Вера рассказывающего и слушателей в истинность происшествия является неотъемлемым условием жанра былички и бывальщины. Это условие соблюдается Меем во всех произведениях демонологического характера, за исключением баллады «Леший». В ней поэт показывает отличное значение примет и суеверий, связанных с народными представлениями о лешем, но использует их исключительно для того, чтобы нарисовать образную картину леса. В повествовании появляется недопустимое в настоящих быличках юмористическое звучание. Несмотря на то что в произведении нет травестии образа, открытой насмешки над верой в потусторонние силы, уже то, что писатель, ставит рядом с колоритной, но бессильной фигурой лешего мощную чугунку (тоже персонифицированный образ в виде огнедышащего змея), свидетельствует об ином, чем в других балладах, подходе Мея к фольклорному материалу. В балладе «Леший» находим признаки, характерные для быличкив период разрушения, отмирания жанра. На подобное явление в истории бытования былички и бывальщины обратила внимание Э. В. Померанцева, приведя примеры попыток осовременить быличку, совместить в рассказе старое и новое, дать описываемым событиям реальное объяснение.
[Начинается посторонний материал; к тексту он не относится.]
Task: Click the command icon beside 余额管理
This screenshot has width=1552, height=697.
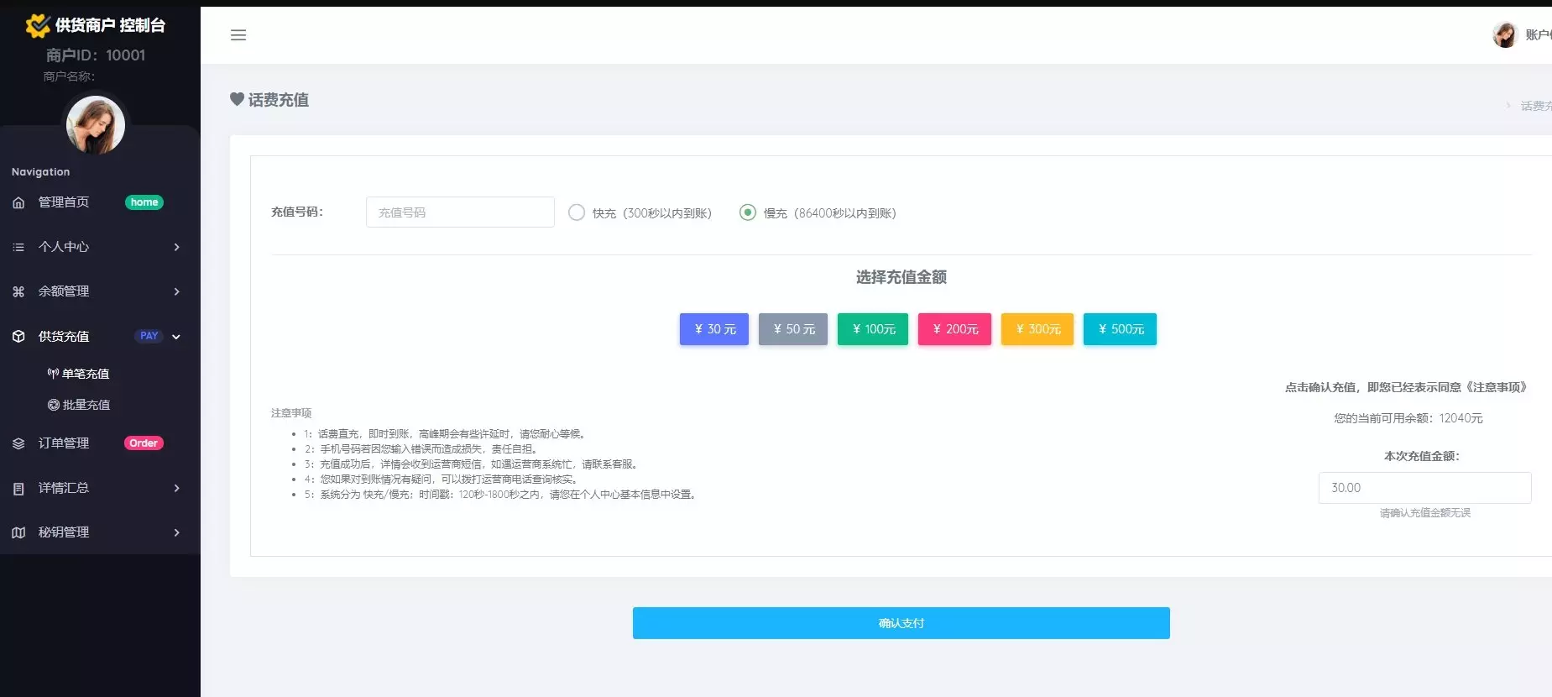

Исследователями творчества Л. Мея было замечено, что художественное мышление поэта с годами (особенно к концу жизни) становилось все более реалистичным. Это отразилось и на выборе тем, и на принципах описания действительности, и эволюции его индивидуального стиля. Очевидно, стремлением Мея к реализму можно объяснить и те изменения в характере творческого использования фольклорных традиций, которые мы наблюдаем, сравнивая «Лешего» с другими балладами. В пользу такого предположения говорят и результаты анализа баллады «Русалка», две части которой были написаны Меем в разные периоды творчества. Их сравнение дает возможность проследить развитие творческого стиля поэта. Если первая часть баллады выполнена в романтической манере (в ней дается описание разбушевавшегося озера, ночной пейзаж, причем основным художественно-изобразительным средством и в то же время композиционным приемом здесь выступает сравнение), то для второй части характерно умеренное употребление тропов, лирического переживания посредством народно-песенных форм.
Л-ра: Вопросы русской литературы. – Львов, 1982. – Вып. 1 (39). – С. 96-102.